Building a Modular System

The modular design principle increases the capability of customization, and users can receive a cost- and demand-optimized machine

Marie McBurnett

Mar 27, 2020

When considering the building blocks of your plant, imagine actual building blocks. “The principle of modularity is best explained by Lego building blocks,” said Jakob Dück, global industry segment manager for Harting, in a recent company article. “Innumerable objects can be created from a few basic bricks and defined connecting elements.”

Imagining building blocks has also been applied to individual products and systems to create variability. As an example, Dück explained the platform strategy for the automotive industry in which chassis are used as scalable models along with engines, transmissions and driving axels. Likewise, in industrial control and drive technologies, PLCs, IPCs, HMIs and drive components can be customized from “slices” (or remote I/O blocks) to satisfy the machine that requires automation.
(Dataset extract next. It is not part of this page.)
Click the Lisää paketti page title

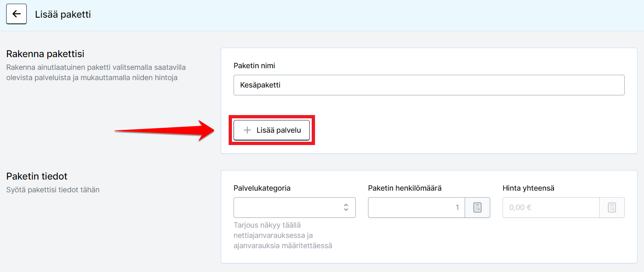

While modularization can be complex for some facilities, it has also proven successful technologically and economically. The fact that industrial parts are produced by the thousands (and sometimes millions) inadvertently creates standardization. According to a study conducted by VDMA (2014), while the number of identical components and parts increases, modularization is applied across the value chain, and standard packages are developed with individually priced variants.1

Dück wrote that four market demands and requirements can lead the manufacturing industry to this standardization:

Variability. The higher degree of variability in production systems allows for the manufacturing of a wider range of products. This means systems need to be scalable and to offer expansion options for capacity and output. 

Competition. OEMs are forced to expand their business models due to the competition in better life cycle costs (LCC), maintenance, servicing and predictive maintenance. As pay-per-use and other subscription-based options become more popular, OEMs face even steeper competition.

Cost efficiency. It is economically beneficial to expand existing equipment as opposed to replacing the entire system.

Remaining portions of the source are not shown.